**** Exercise text
From crisis to care: Community nutrition hearths help mothers fight malnutrition in Narang

Mother feeding her child
Guy Vital-Herne
Thursday, March 12, 2026

Narang, Haiti — Mothers in the Narang Area Programme are turning the tide on child malnutrition through community-run “nutritional demonstration hearths,” a practical, hands-on approach launched by World Vision in September 2024 as part of its Community-based Management of Acute Malnutrition (C‑MAM) programme. For families like Adafcar’s—displaced by violence from Port-au-Prince and now living far from basic services—the hearths are quickly becoming lifelines that teach, nourish, and unite.

Displacement and hunger converge

Two years ago, Adafcar fled armed gang violence in the capital and resettled in a remote village in Narang. Safety came with trade-offs: “There is nothing here—no basic services, no clinic, no work. The children are hungry and don’t eat well,” she says. Her three-year-old son, Judensley, began to lose weight and was frequently ill. With the nearest hospital in Maïssade far away, many parents, including Adafcar, hesitated to undertake the costly, time-consuming journey for routine care and nutrition support.
********
According to the article on nutrition hearths in Narang, when did World Vision launch the nutritional demonstration hearths? The lines after this text are not needed.
**** Information given
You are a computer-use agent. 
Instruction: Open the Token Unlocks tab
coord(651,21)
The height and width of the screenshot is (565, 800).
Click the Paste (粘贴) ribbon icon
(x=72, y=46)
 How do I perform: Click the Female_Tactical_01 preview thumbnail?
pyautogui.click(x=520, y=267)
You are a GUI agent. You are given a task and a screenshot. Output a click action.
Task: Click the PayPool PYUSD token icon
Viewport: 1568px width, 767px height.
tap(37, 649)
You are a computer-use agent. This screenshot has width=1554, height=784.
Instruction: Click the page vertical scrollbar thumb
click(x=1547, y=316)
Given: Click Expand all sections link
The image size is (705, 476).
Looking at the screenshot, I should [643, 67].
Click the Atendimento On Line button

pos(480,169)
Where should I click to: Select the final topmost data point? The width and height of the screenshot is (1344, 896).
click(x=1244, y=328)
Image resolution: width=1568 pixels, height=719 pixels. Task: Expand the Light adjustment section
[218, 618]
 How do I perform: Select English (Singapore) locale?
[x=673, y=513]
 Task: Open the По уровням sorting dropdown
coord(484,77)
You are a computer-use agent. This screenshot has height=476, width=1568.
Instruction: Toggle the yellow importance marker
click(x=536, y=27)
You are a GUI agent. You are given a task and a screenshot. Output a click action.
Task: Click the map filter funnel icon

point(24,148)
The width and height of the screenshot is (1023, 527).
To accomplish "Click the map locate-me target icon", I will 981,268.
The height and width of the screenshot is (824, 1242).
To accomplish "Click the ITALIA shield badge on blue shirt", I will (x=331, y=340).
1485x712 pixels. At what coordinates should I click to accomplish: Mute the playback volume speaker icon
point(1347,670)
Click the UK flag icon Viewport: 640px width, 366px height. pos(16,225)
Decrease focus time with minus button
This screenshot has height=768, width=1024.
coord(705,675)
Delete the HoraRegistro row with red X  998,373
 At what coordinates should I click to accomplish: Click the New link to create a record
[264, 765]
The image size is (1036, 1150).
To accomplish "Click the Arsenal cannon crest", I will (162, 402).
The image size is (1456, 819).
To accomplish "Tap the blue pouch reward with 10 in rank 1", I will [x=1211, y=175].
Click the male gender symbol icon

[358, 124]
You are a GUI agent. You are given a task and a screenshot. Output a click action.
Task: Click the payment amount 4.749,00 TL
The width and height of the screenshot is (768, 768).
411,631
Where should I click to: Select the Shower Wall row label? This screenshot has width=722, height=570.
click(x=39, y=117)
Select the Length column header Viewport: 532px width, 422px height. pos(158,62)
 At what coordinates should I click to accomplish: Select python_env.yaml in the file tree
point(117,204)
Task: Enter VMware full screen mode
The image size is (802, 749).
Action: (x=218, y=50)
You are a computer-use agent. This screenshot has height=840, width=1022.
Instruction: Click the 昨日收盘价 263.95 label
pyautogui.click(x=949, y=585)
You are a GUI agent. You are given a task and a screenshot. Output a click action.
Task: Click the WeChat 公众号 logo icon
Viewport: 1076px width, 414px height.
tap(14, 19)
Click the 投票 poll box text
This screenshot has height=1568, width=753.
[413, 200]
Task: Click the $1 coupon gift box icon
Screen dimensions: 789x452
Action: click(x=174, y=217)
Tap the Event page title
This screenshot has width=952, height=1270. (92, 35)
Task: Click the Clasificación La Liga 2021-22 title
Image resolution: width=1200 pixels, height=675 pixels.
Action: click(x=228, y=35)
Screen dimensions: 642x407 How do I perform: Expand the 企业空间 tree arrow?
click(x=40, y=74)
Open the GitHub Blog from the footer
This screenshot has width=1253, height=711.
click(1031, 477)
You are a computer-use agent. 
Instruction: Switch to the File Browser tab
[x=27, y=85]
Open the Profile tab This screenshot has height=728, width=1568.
********
Exercise result
September 2024